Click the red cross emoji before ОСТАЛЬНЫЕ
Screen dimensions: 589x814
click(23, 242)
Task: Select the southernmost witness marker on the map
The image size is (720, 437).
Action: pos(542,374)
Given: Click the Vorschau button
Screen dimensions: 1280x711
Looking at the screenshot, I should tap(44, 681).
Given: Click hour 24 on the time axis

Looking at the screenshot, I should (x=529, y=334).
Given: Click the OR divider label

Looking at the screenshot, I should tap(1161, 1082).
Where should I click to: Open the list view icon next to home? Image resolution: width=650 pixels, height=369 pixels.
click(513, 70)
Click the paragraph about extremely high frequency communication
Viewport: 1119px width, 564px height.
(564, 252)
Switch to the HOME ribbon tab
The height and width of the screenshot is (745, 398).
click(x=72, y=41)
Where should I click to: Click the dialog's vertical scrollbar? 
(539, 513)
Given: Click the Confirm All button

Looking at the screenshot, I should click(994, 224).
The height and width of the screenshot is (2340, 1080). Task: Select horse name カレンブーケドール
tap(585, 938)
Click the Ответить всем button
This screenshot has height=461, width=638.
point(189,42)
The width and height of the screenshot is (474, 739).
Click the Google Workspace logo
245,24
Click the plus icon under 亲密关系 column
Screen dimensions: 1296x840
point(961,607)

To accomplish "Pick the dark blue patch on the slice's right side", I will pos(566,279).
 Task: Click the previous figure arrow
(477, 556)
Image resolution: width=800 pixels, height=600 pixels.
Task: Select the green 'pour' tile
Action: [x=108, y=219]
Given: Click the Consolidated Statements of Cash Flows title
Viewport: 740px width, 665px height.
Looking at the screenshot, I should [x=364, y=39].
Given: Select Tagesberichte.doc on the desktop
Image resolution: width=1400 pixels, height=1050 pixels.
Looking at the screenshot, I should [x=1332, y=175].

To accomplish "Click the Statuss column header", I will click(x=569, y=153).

▶ [TASK DETAILS] Nothing in the entries may change. Retype them all.

▶ [RESPONSE TO THE TASK]
Click the red cross emoji before ОСТАЛЬНЫЕ
Screen dimensions: 589x814
click(23, 242)
Task: Select the southernmost witness marker on the map
The image size is (720, 437).
Action: pos(542,374)
Given: Click the Vorschau button
Screen dimensions: 1280x711
Looking at the screenshot, I should tap(44, 681).
Given: Click hour 24 on the time axis

Looking at the screenshot, I should (x=529, y=334).
Given: Click the OR divider label

Looking at the screenshot, I should tap(1161, 1082).
Where should I click to: Open the list view icon next to home? Image resolution: width=650 pixels, height=369 pixels.
click(513, 70)
Click the paragraph about extremely high frequency communication
Viewport: 1119px width, 564px height.
(564, 252)
Switch to the HOME ribbon tab
The height and width of the screenshot is (745, 398).
click(x=72, y=41)
Where should I click to: Click the dialog's vertical scrollbar? 
(539, 513)
Given: Click the Confirm All button

Looking at the screenshot, I should click(994, 224).
The height and width of the screenshot is (2340, 1080). Task: Select horse name カレンブーケドール
tap(585, 938)
Click the Ответить всем button
This screenshot has height=461, width=638.
point(189,42)
The width and height of the screenshot is (474, 739).
Click the Google Workspace logo
245,24
Click the plus icon under 亲密关系 column
Screen dimensions: 1296x840
point(961,607)

To accomplish "Pick the dark blue patch on the slice's right side", I will pos(566,279).
 Task: Click the previous figure arrow
(477, 556)
Image resolution: width=800 pixels, height=600 pixels.
Task: Select the green 'pour' tile
Action: [x=108, y=219]
Given: Click the Consolidated Statements of Cash Flows title
Viewport: 740px width, 665px height.
Looking at the screenshot, I should [x=364, y=39].
Given: Select Tagesberichte.doc on the desktop
Image resolution: width=1400 pixels, height=1050 pixels.
Looking at the screenshot, I should [x=1332, y=175].

To accomplish "Click the Statuss column header", I will click(x=569, y=153).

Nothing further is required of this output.